The same is true for your investments; by borrowing to invest you get to where you want to go quicker. However, much like a speeding car there are risks involved.

In the 1972 Oil Shock, 1997 Asia Crisis, 2000 Tec Wreck, 2001 911 and now in the 2008 Credit Crisis all investors have become acutely aware of these risks. Today’s Credit Crisis is by far the worst of all of these; this is due to the oversupply of credit coupled with a strong 5 years Bull Market. People took the risk, many being so badly burnt that they will never return to the market.

The fact is that now is the best time to be gearing up as the market is low and interest rates are falling. These two factors have set the stage for a fantastic return over the coming 5 years. But there are some issues to consider; how you gear, your income and safety.

Today I want to discuss Self Funding Installment Warrants.

A warrant is a financial instrument issued by banks and other institutions and traded on ASX. Warrants provide investors an alternative way to gain exposure to a variety of underlying assets, such as shares, to achieve a desired result.

There are different types of warrants which can suit investment purposes. Warrants with an investment purpose, such as instalments, are generally longer-dated, tend to be less frequently traded and have a lower risk/return profile. While warrants with a trading purpose, such as trading warrants are shorter-dated, traded frequently and have a higher risk/return profile.  

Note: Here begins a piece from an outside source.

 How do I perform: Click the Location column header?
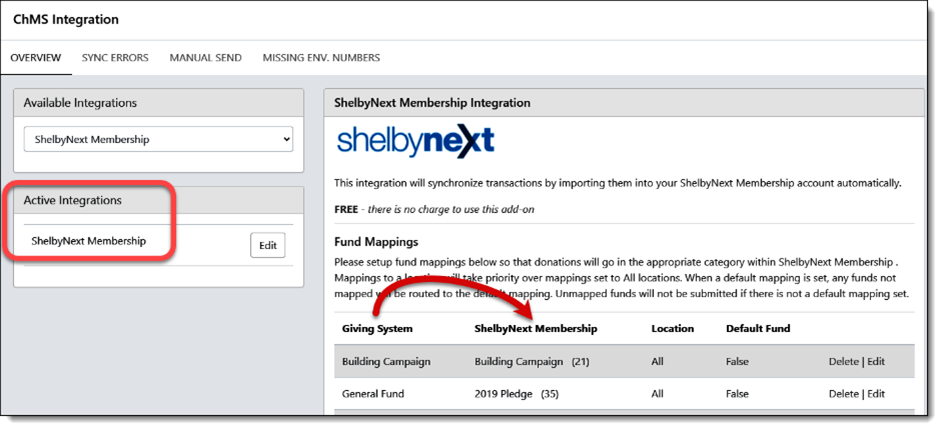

The main reasons why you would invest in warrants are:
1.    Achieve a leveraged exposure to an underlying share, such as BHP Billiton
2.    Diversify your exposure to the share market
3.    Generate an income stream through dividends and franking credits
4.    Protect the value of your share portfolio
5.    Limit your downside risk.
6.    No margin calls.
7.    Interest deductions available.

Each warrant has a set of features that defines its characteristics.  These features are non standardised, varying between warrant types, and are tailored to meet the needs of different types of investors. Some of the features offered by warrants are:

1.    entitlement to the full dividends and franking credits paid on the underlying share
2.    ability to pay a portion of a share's value upfront without the obligation to repay the balance
3.    Capital guarantees over the issue price of the warrant.

Self-Funding Instalments are a cross between a regular instalment and an endowment. You pay approximately 50% of the share price and the issuer loans you the remaining amount plus interest and borrowing. They run normally around 10 years at the end of the term you may have a small amount to pay and then you will own the underlying share.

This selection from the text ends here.